Legislation on cybersecurity is lagging far behind other regulations

Mixed feelings on DORA

Initially, DORA may evoke pessimism. It increases bureaucracy and introduces more obligations. Moreover, it requires time, money, and effort as companies are expected to maintain their operations diligently. Companies are now required to conduct an annual risk assessment, map supplier risks, share incidents and cyber threats, and establish a testing strategy. However, it also enhances the digital resilience of financial organizations. Currently, news reports of organizations being plagued by cyber attacks and data breaches are published weekly. “Legislation on cybersecurity is lagging far behind other regulations,” says Kees. “Look at all the restrictions and controls in the pharmaceutical industry, for example. You can’t imagine medications being released without being tested first. Medication should work without you having to worry about your safety. The same expectation applies to the use of hardware and software.”

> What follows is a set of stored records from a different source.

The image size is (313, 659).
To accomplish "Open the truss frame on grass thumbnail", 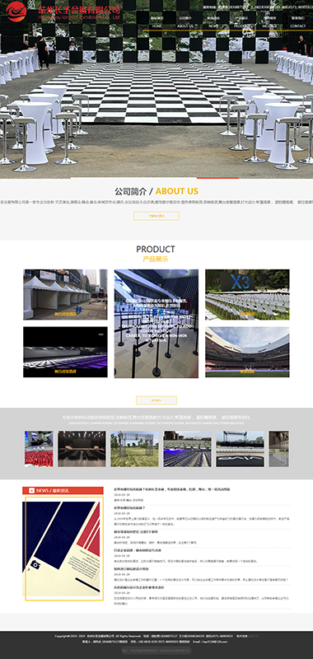I will pos(134,449).

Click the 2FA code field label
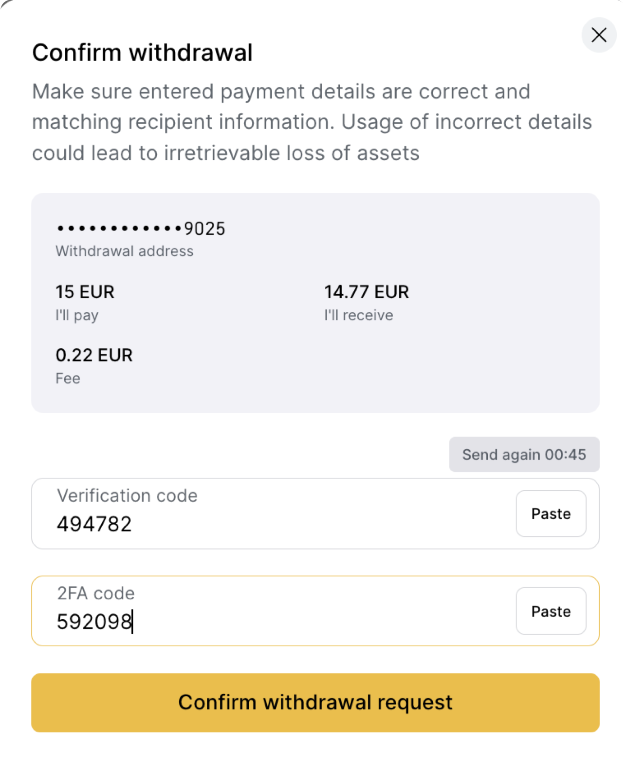point(96,593)
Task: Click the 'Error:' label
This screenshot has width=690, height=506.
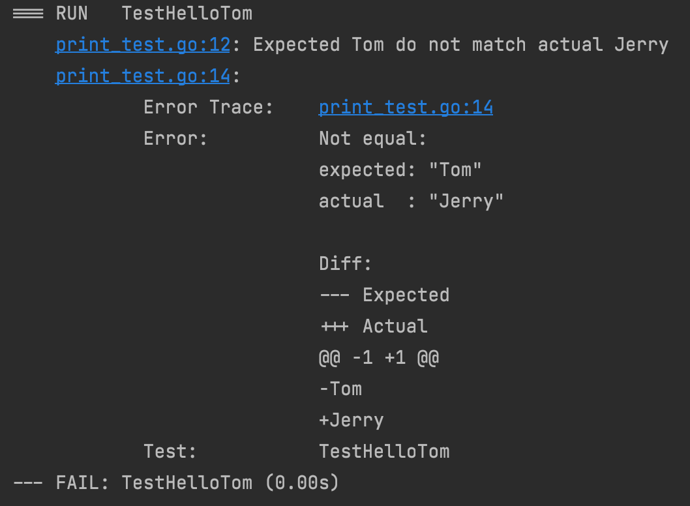Action: click(x=175, y=138)
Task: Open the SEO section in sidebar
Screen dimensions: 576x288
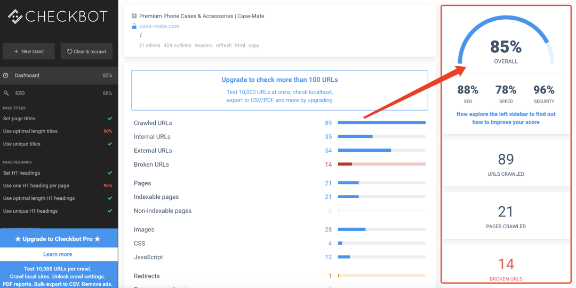Action: click(x=59, y=94)
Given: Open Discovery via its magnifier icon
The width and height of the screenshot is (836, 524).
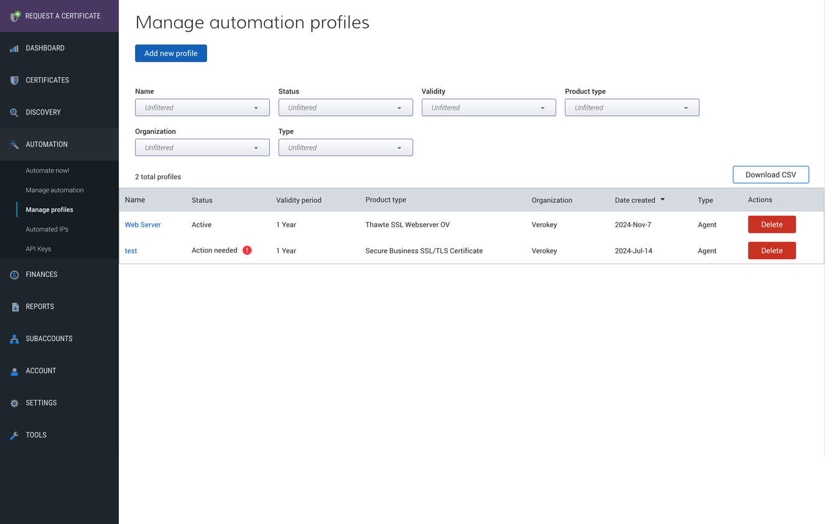Looking at the screenshot, I should (14, 112).
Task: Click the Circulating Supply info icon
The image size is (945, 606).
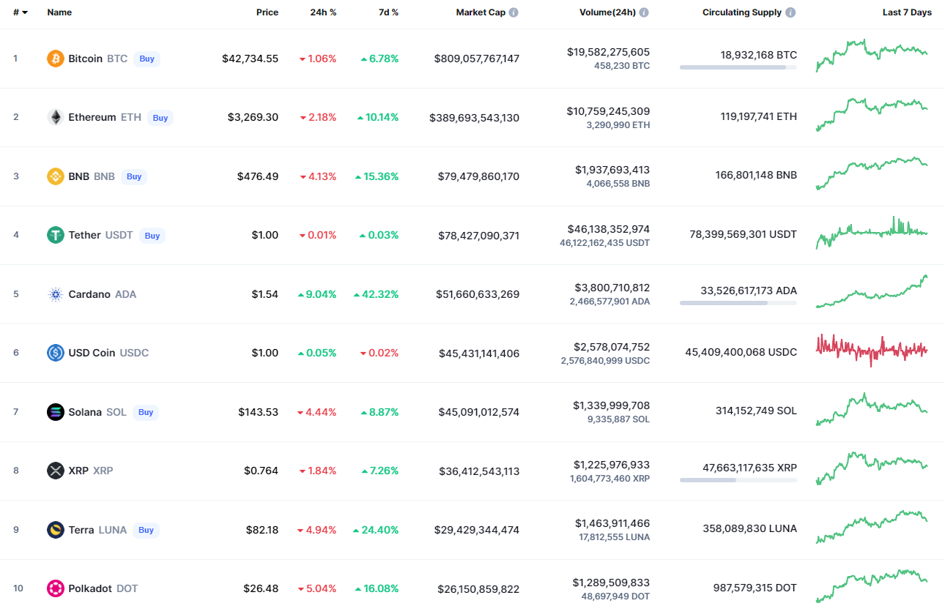Action: tap(790, 12)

Different risk profiles call for different testing strategies

A significant part of DORA is the development of the IT Risk Management Framework. It is essential for organizations to identify which interests need protection. As this varies for each organization, it results in a unique risk profile. For an InsurTech company, exploiting a widely used app may be the greatest risk, while a traditional insurer may have a broader range of risks throughout the organization. Therefore, organizations must develop a testing strategy based on the interests to be protected for their own organization. Securify advises building a testing strategy based on four levels: code level, application level, infrastructure level, and organization level. A test strategy is often built based on a Security Gap Analysis. This provides organizations with insight into their security posture with the help of an external party. Concrete improvement points and a roadmap, including a testing strategy, follow from this. With a Security Gap Analysis, organizations quickly gain insight into their own resilience and potential attack paths by malicious actors. “The first step with new clients is often a Security Gap Analysis. We can help because we look at organizations from an attacker’s perspective. Additionally, we have the threat intelligence necessary to provide sector- and organization-specific advice.”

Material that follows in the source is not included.